** Aim of the exercise **
In this exercise, each record below is to be written out again exactly.

** Extracted information **
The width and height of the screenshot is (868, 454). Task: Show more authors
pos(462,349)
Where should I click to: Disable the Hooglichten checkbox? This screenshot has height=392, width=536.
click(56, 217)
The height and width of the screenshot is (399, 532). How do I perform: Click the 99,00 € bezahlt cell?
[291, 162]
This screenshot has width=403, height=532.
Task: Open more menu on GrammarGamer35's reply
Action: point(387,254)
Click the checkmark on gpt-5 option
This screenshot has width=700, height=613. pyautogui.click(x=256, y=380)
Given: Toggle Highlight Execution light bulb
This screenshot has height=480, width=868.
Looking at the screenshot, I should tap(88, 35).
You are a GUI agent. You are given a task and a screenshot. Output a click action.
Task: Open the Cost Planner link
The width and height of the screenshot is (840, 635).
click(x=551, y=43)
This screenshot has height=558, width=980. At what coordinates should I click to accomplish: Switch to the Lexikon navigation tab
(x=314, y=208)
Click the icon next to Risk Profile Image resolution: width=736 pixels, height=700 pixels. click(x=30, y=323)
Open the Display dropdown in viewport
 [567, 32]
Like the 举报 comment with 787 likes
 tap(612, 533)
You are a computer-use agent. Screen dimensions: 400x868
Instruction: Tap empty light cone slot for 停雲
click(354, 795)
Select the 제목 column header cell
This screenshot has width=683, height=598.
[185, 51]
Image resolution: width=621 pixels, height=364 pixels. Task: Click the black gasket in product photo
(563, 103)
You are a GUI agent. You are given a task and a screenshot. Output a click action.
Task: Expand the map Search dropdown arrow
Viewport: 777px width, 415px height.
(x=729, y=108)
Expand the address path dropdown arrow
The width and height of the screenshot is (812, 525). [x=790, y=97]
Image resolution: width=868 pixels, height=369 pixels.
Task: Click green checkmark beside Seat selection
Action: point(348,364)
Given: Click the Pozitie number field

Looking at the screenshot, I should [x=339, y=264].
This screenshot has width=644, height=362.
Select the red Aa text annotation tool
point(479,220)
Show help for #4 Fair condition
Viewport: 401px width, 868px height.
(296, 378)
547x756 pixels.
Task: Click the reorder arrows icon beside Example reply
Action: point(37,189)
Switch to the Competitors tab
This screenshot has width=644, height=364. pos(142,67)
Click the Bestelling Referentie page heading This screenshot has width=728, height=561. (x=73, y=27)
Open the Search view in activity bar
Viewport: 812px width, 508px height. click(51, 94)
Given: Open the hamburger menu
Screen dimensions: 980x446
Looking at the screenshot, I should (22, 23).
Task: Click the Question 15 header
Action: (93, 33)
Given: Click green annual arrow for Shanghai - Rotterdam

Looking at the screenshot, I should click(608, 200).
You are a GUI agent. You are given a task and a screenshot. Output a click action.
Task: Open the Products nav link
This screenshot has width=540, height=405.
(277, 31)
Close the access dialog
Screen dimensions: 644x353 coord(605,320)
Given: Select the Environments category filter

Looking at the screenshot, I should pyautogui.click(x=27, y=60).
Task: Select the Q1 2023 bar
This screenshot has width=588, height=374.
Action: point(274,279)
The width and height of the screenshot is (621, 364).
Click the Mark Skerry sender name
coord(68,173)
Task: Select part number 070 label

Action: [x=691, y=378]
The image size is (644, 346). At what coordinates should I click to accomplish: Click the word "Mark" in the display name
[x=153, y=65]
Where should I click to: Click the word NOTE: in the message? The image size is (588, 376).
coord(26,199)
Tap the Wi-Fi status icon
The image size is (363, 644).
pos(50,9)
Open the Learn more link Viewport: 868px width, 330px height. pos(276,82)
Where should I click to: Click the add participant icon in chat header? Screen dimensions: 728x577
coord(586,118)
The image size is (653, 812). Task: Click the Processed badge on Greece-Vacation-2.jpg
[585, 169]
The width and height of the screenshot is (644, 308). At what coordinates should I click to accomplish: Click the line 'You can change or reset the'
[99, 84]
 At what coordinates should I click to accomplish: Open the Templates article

** Written response **
The width and height of the screenshot is (868, 454). Task: Show more authors
pos(462,349)
Where should I click to: Disable the Hooglichten checkbox? This screenshot has height=392, width=536.
click(56, 217)
The height and width of the screenshot is (399, 532). How do I perform: Click the 99,00 € bezahlt cell?
[291, 162]
This screenshot has width=403, height=532.
Task: Open more menu on GrammarGamer35's reply
Action: point(387,254)
Click the checkmark on gpt-5 option
This screenshot has width=700, height=613. pyautogui.click(x=256, y=380)
Given: Toggle Highlight Execution light bulb
This screenshot has height=480, width=868.
Looking at the screenshot, I should tap(88, 35).
You are a GUI agent. You are given a task and a screenshot. Output a click action.
Task: Open the Cost Planner link
The width and height of the screenshot is (840, 635).
click(x=551, y=43)
This screenshot has height=558, width=980. At what coordinates should I click to accomplish: Switch to the Lexikon navigation tab
(x=314, y=208)
Click the icon next to Risk Profile Image resolution: width=736 pixels, height=700 pixels. click(x=30, y=323)
Open the Display dropdown in viewport
 [567, 32]
Like the 举报 comment with 787 likes
 tap(612, 533)
You are a computer-use agent. Screen dimensions: 400x868
Instruction: Tap empty light cone slot for 停雲
click(354, 795)
Select the 제목 column header cell
This screenshot has width=683, height=598.
[185, 51]
Image resolution: width=621 pixels, height=364 pixels. Task: Click the black gasket in product photo
(563, 103)
You are a GUI agent. You are given a task and a screenshot. Output a click action.
Task: Expand the map Search dropdown arrow
Viewport: 777px width, 415px height.
(x=729, y=108)
Expand the address path dropdown arrow
The width and height of the screenshot is (812, 525). [x=790, y=97]
Image resolution: width=868 pixels, height=369 pixels.
Task: Click green checkmark beside Seat selection
Action: point(348,364)
Given: Click the Pozitie number field

Looking at the screenshot, I should [x=339, y=264].
This screenshot has width=644, height=362.
Select the red Aa text annotation tool
point(479,220)
Show help for #4 Fair condition
Viewport: 401px width, 868px height.
(296, 378)
547x756 pixels.
Task: Click the reorder arrows icon beside Example reply
Action: point(37,189)
Switch to the Competitors tab
This screenshot has width=644, height=364. pos(142,67)
Click the Bestelling Referentie page heading This screenshot has width=728, height=561. (x=73, y=27)
Open the Search view in activity bar
Viewport: 812px width, 508px height. click(51, 94)
Given: Open the hamburger menu
Screen dimensions: 980x446
Looking at the screenshot, I should (22, 23).
Task: Click the Question 15 header
Action: (93, 33)
Given: Click green annual arrow for Shanghai - Rotterdam

Looking at the screenshot, I should click(608, 200).
You are a GUI agent. You are given a task and a screenshot. Output a click action.
Task: Open the Products nav link
This screenshot has width=540, height=405.
(277, 31)
Close the access dialog
Screen dimensions: 644x353 coord(605,320)
Given: Select the Environments category filter

Looking at the screenshot, I should pyautogui.click(x=27, y=60).
Task: Select the Q1 2023 bar
This screenshot has width=588, height=374.
Action: point(274,279)
The width and height of the screenshot is (621, 364).
Click the Mark Skerry sender name
coord(68,173)
Task: Select part number 070 label

Action: [x=691, y=378]
The image size is (644, 346). At what coordinates should I click to accomplish: Click the word "Mark" in the display name
[x=153, y=65]
Where should I click to: Click the word NOTE: in the message? The image size is (588, 376).
coord(26,199)
Tap the Wi-Fi status icon
The image size is (363, 644).
pos(50,9)
Open the Learn more link Viewport: 868px width, 330px height. pos(276,82)
Where should I click to: Click the add participant icon in chat header? Screen dimensions: 728x577
coord(586,118)
The image size is (653, 812). Task: Click the Processed badge on Greece-Vacation-2.jpg
[585, 169]
The width and height of the screenshot is (644, 308). At what coordinates should I click to accomplish: Click the line 'You can change or reset the'
[99, 84]
 At what coordinates should I click to accomplish: Open the Templates article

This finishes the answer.